Here’s a grid showing 16 different variations of labels across the top row and first column. the middle of the grid shows all 128 pair combinations. Each cell is uniquely different from its neighbors. With some cognitive effort, the viewer can determine what attribute is different in each case:
18_visual_attributes

Many different visual attributes for labels, and all the pair combinations (click for big).

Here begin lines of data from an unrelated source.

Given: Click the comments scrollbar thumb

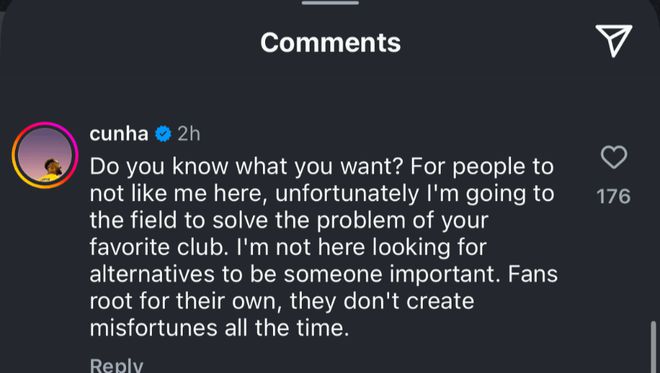Looking at the screenshot, I should pos(653,347).
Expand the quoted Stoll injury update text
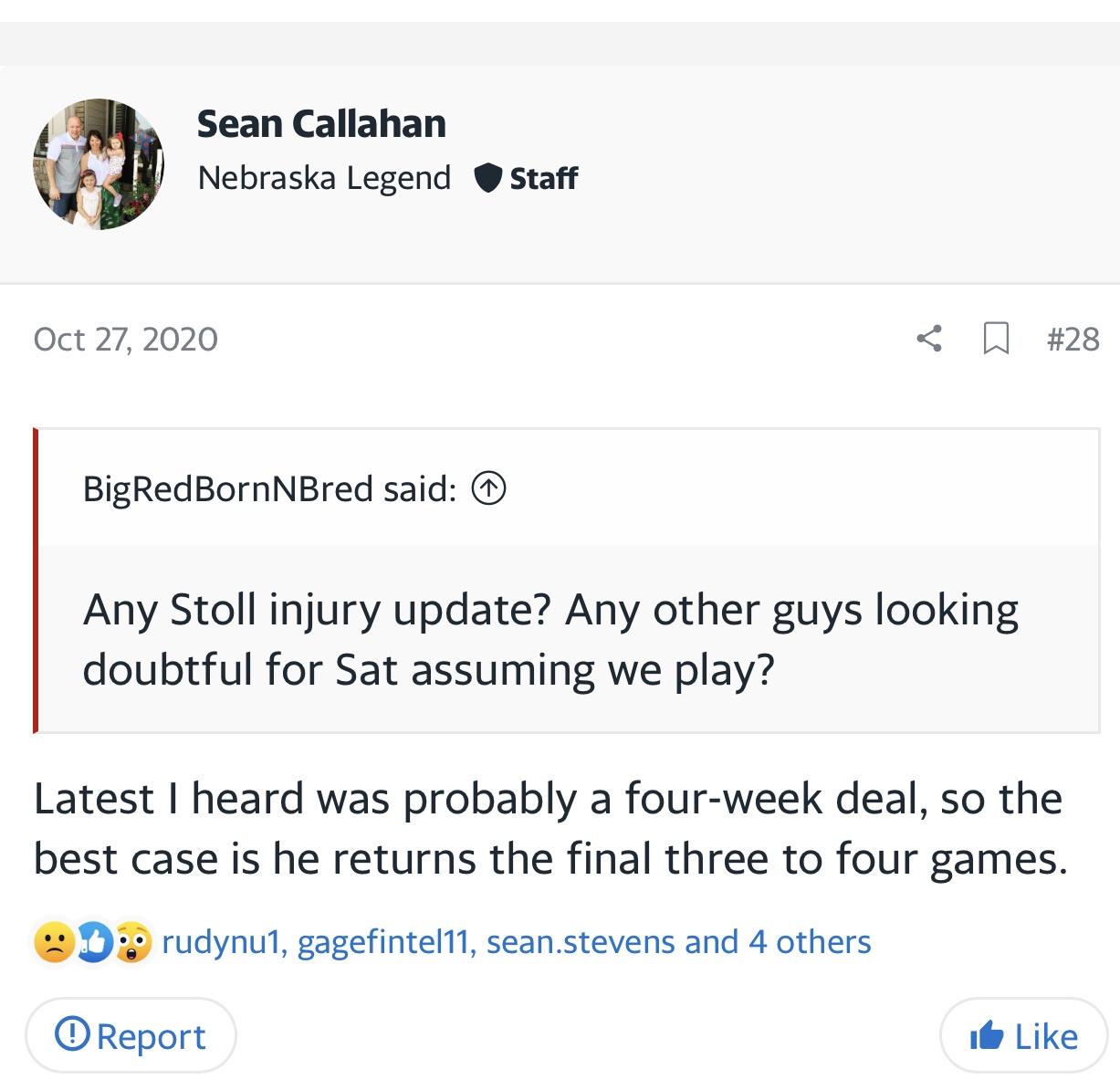This screenshot has width=1120, height=1090. click(x=550, y=639)
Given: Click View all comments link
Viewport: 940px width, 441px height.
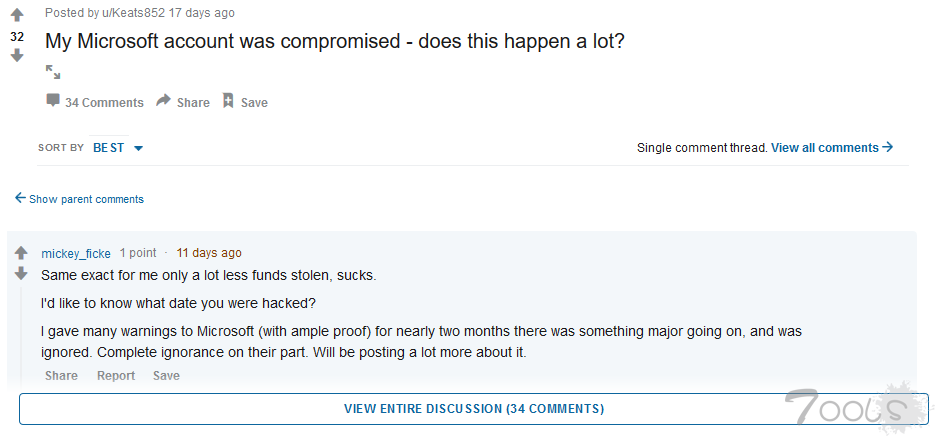Looking at the screenshot, I should 831,148.
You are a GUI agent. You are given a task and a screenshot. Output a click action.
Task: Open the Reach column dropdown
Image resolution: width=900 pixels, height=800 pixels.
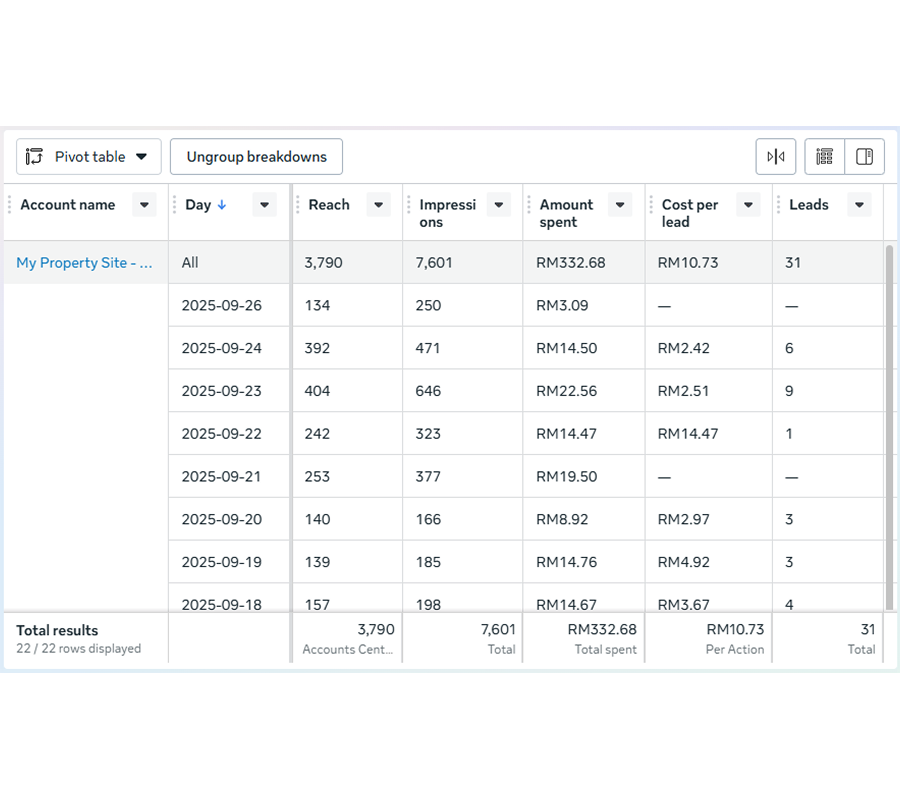click(378, 204)
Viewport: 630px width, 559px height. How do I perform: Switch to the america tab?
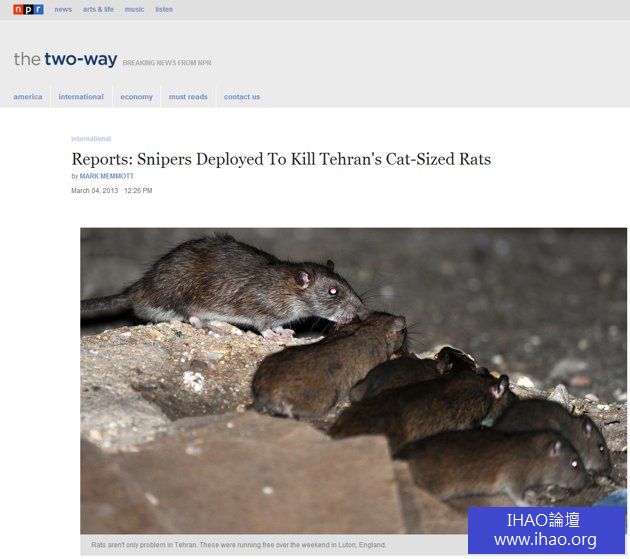click(28, 97)
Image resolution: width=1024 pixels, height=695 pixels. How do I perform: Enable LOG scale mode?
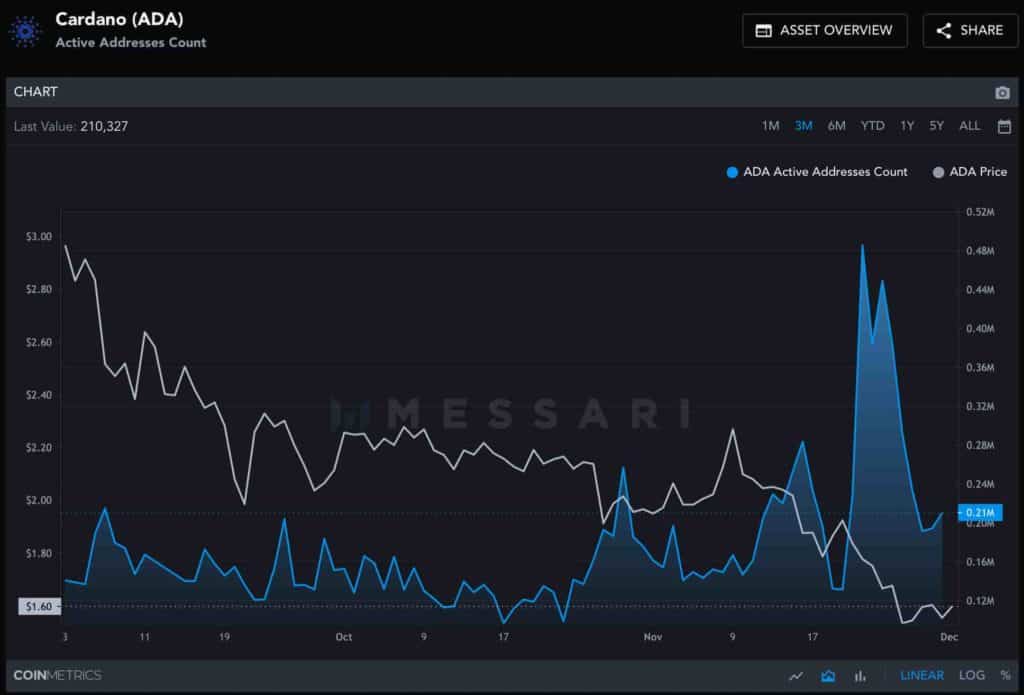pyautogui.click(x=972, y=676)
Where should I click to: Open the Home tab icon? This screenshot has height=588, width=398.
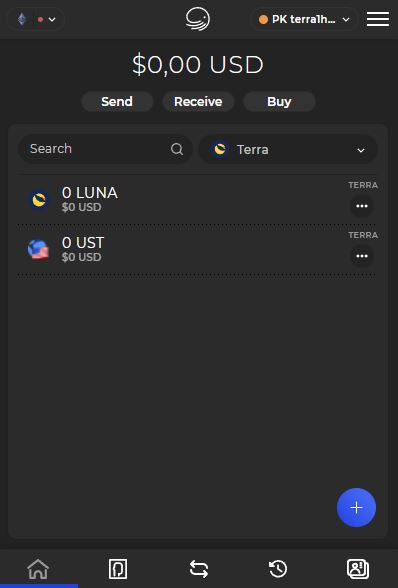38,568
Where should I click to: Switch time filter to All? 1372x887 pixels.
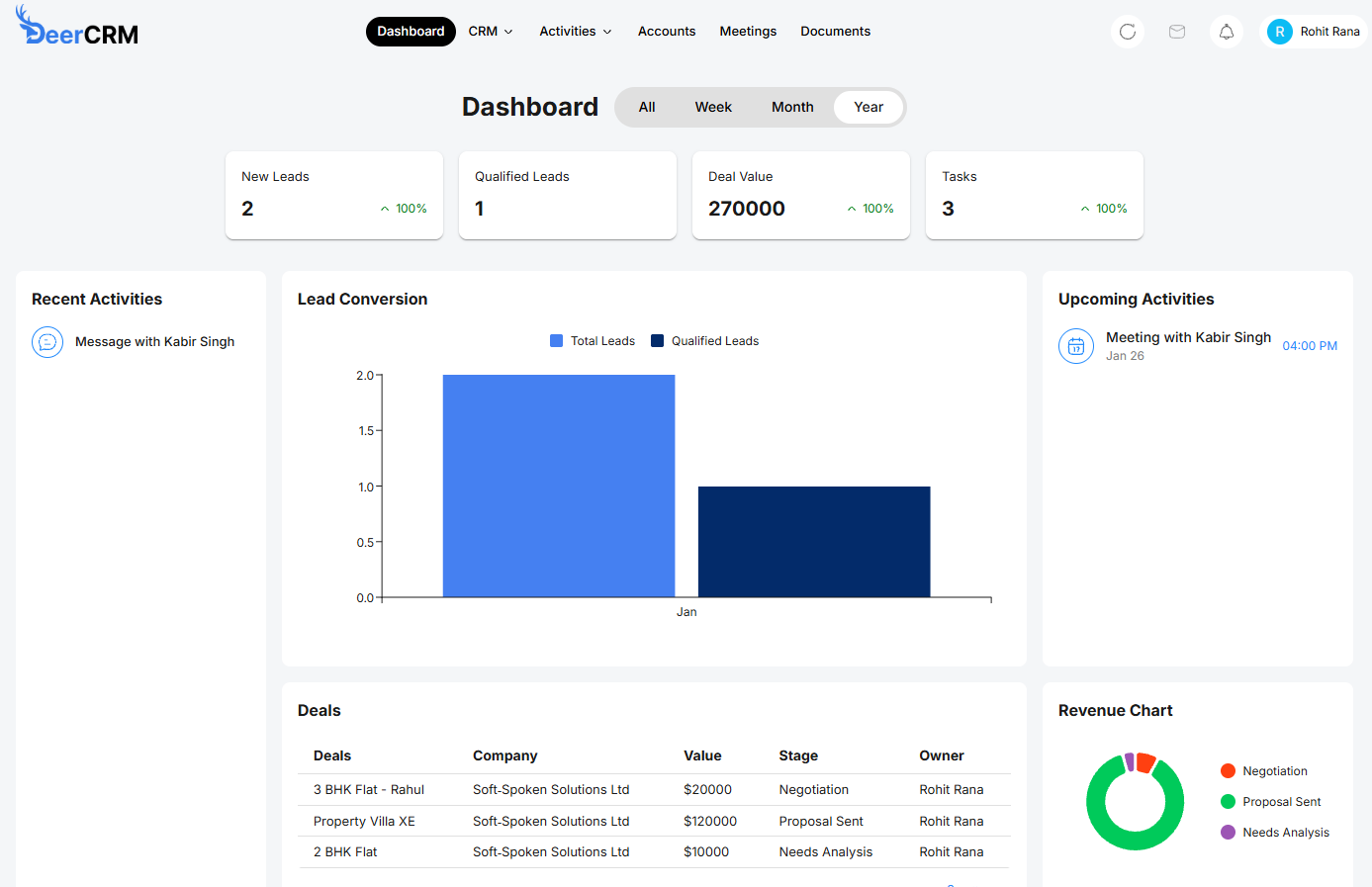647,106
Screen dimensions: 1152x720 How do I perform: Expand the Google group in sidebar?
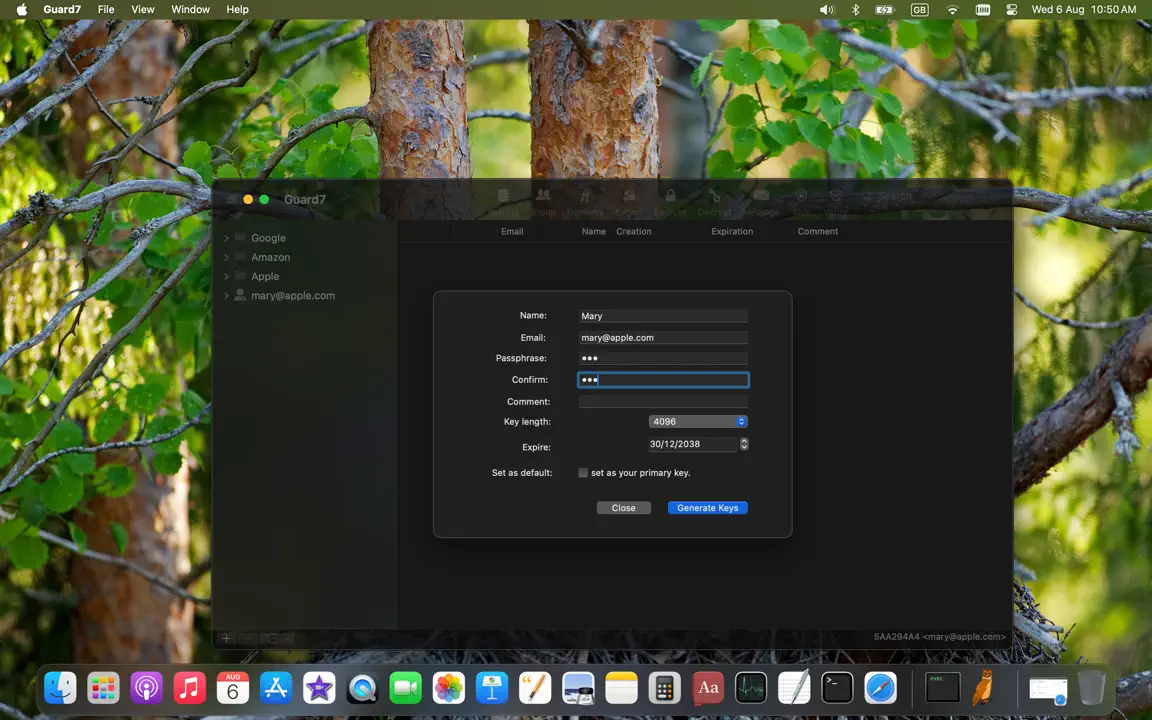tap(226, 238)
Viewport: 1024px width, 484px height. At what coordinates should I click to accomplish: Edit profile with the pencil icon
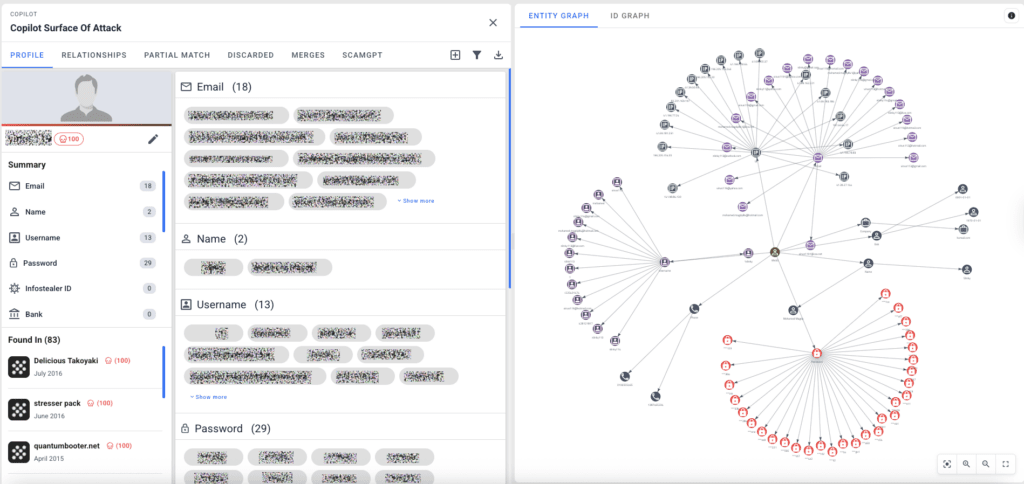tap(153, 139)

The attributes used are plain serif, upper case, shifting baseline, surround quotes, tracking (i.e. spacing), exclamation mark, underline, boxy version of font, bold, narrow version of font, italic, deep brackets on serifs of font, wide serif version of font, low x-height version of font, outline version of font, tall stretched version, rotated, horizontal stripe texture, vertical stripe texture.
The same approach can be applied to the Pokémon visualization:
pokemongen1-nice2

151 first generation Pokemon with type indicated by unique visual attributes (click for big).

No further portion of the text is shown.